● **AVAILABLE RECORDS**
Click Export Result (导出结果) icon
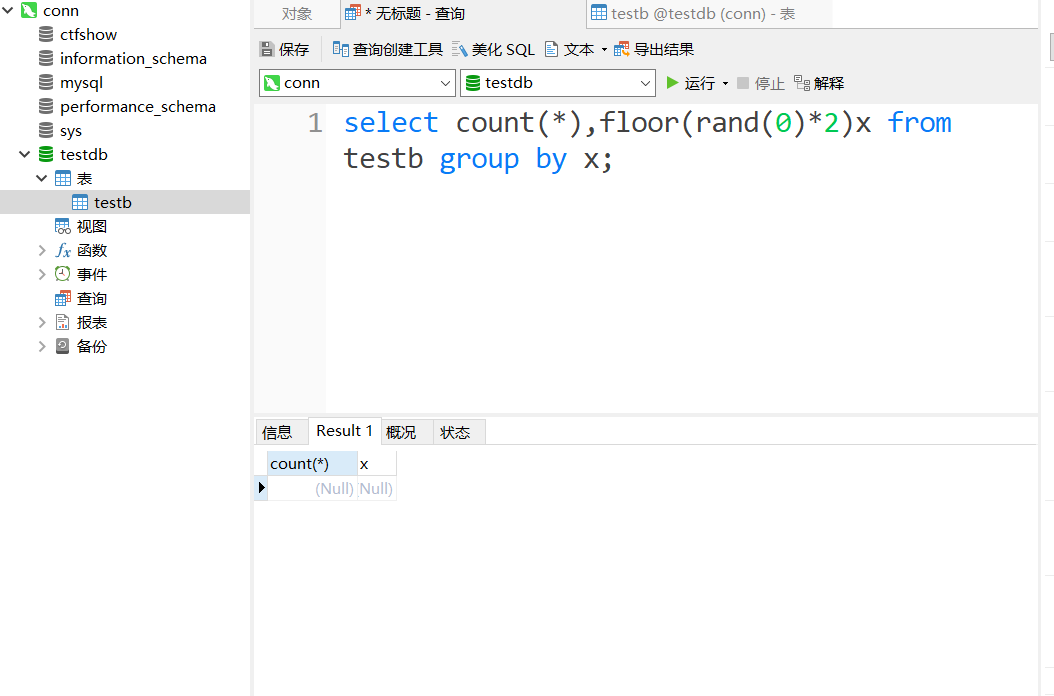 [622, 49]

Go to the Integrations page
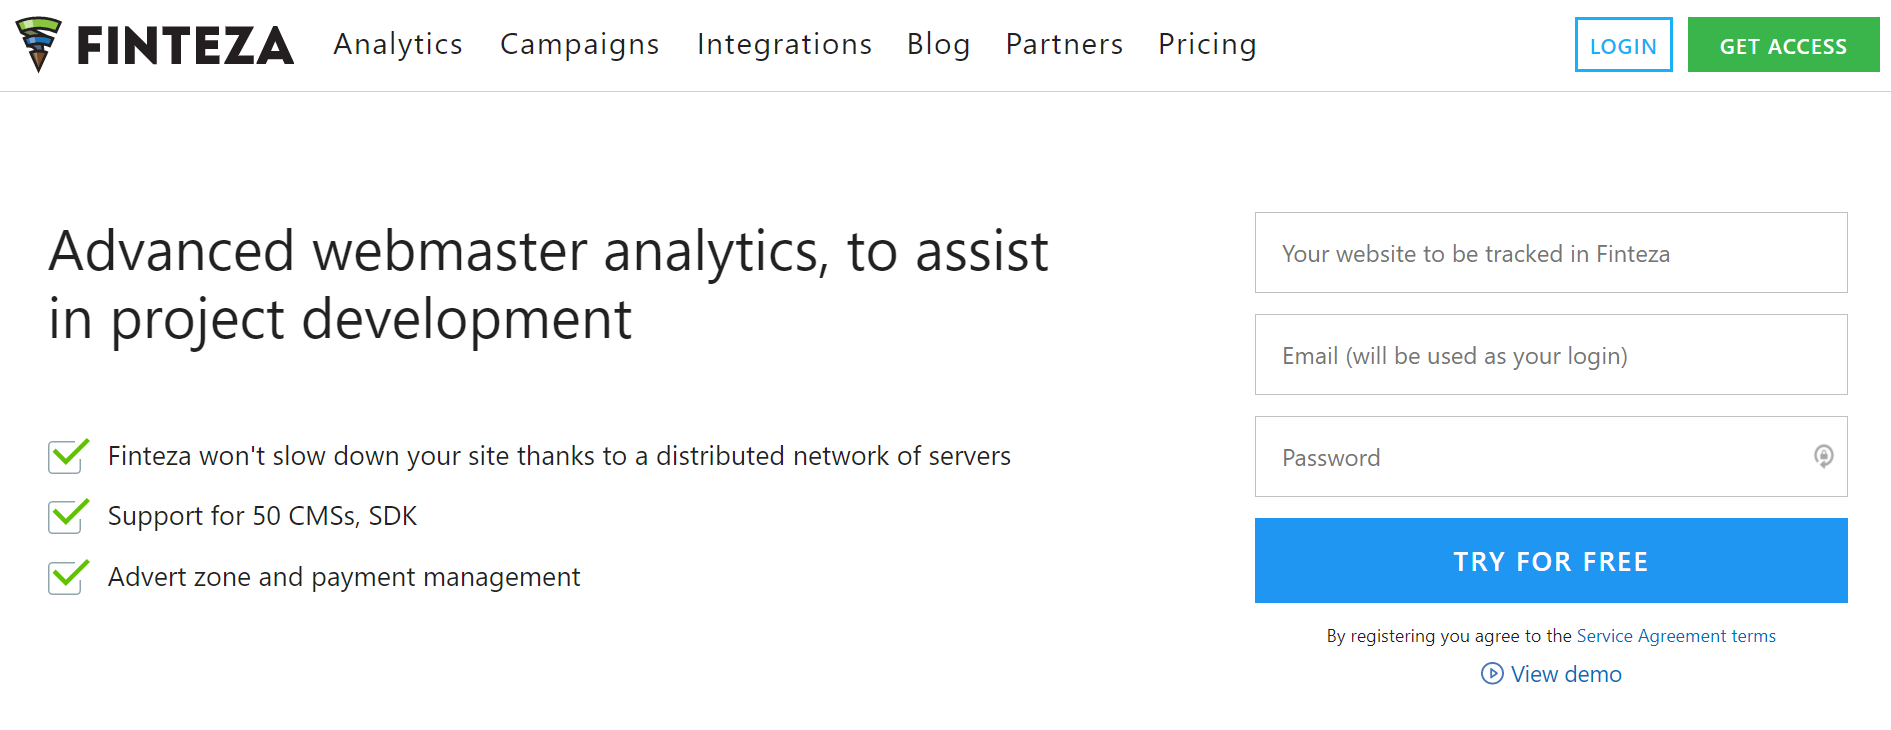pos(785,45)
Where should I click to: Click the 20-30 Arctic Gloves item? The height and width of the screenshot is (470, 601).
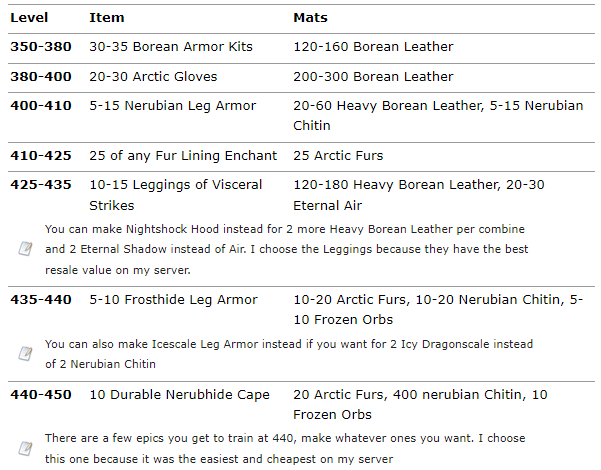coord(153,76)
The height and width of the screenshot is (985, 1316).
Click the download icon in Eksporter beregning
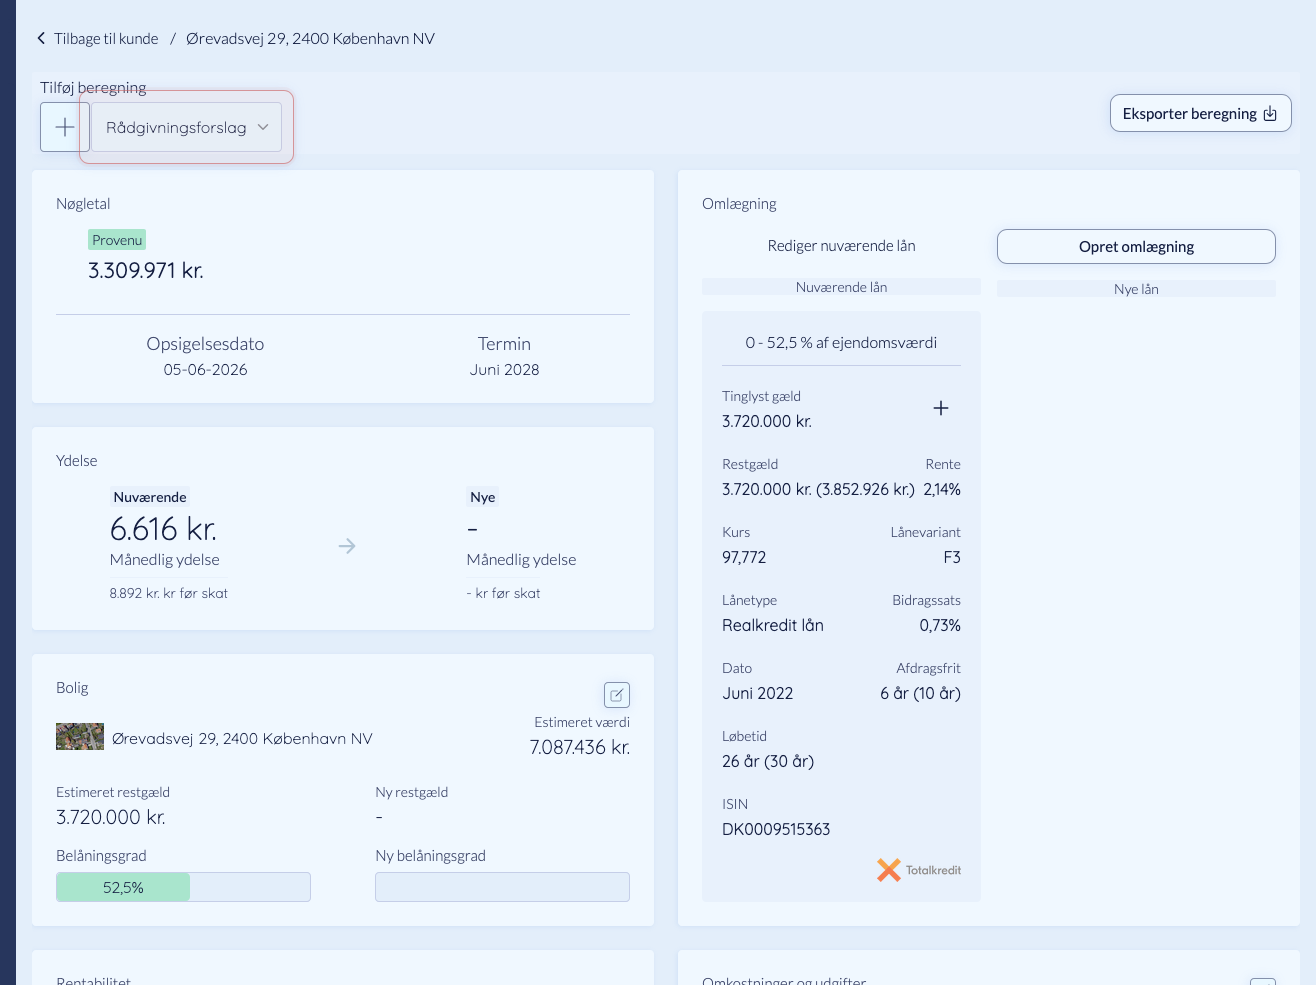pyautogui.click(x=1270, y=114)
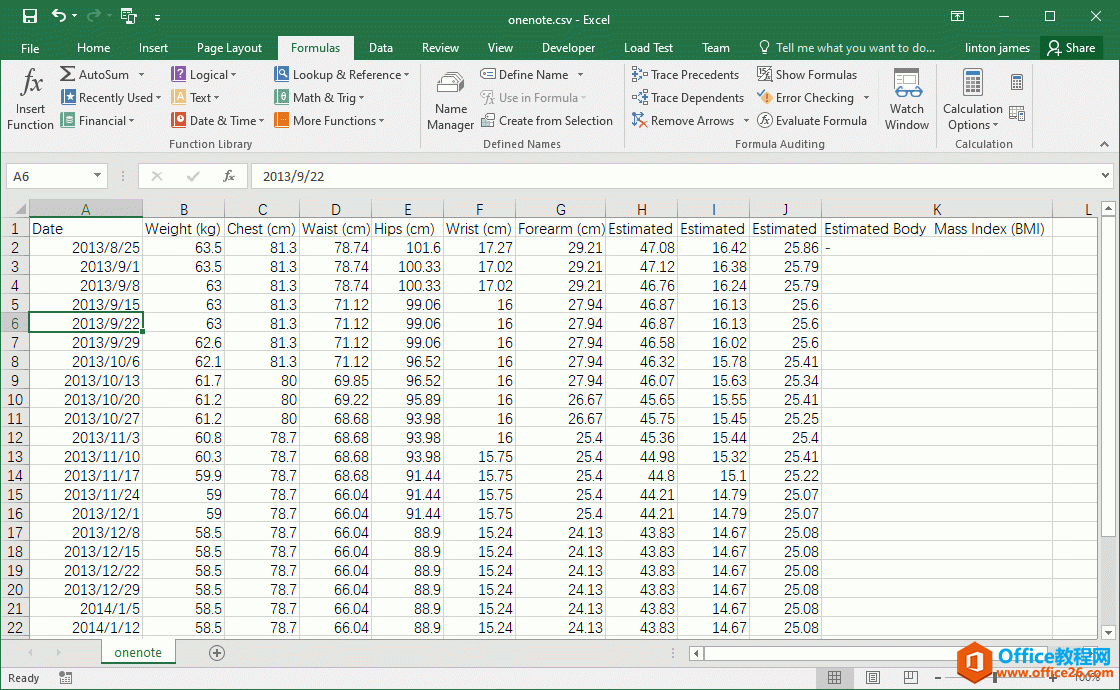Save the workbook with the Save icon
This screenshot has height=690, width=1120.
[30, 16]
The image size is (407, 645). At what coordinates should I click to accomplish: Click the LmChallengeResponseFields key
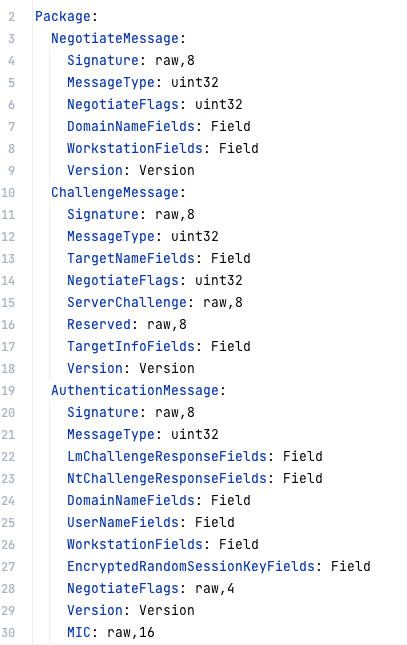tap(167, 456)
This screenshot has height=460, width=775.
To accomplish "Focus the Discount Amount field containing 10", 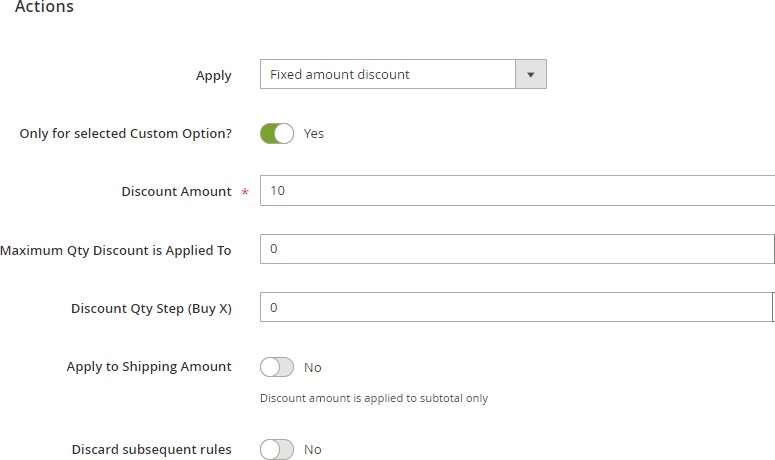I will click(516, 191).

● **REQUIREMENT**
Your task is to repeat exactly the lines from the beginning of the data to the line that contains "The height and width of the screenshot is (985, 1316).", both ends included, leaving out pictures.

● **ANSWER TO THIS EXERCISE**
Click Export Result (导出结果) icon
 [622, 49]

Go to the Integrations page
pos(785,45)
Where should I click to: Click the 20-30 Arctic Gloves item? The height and width of the screenshot is (470, 601).
coord(153,76)
The height and width of the screenshot is (985, 1316).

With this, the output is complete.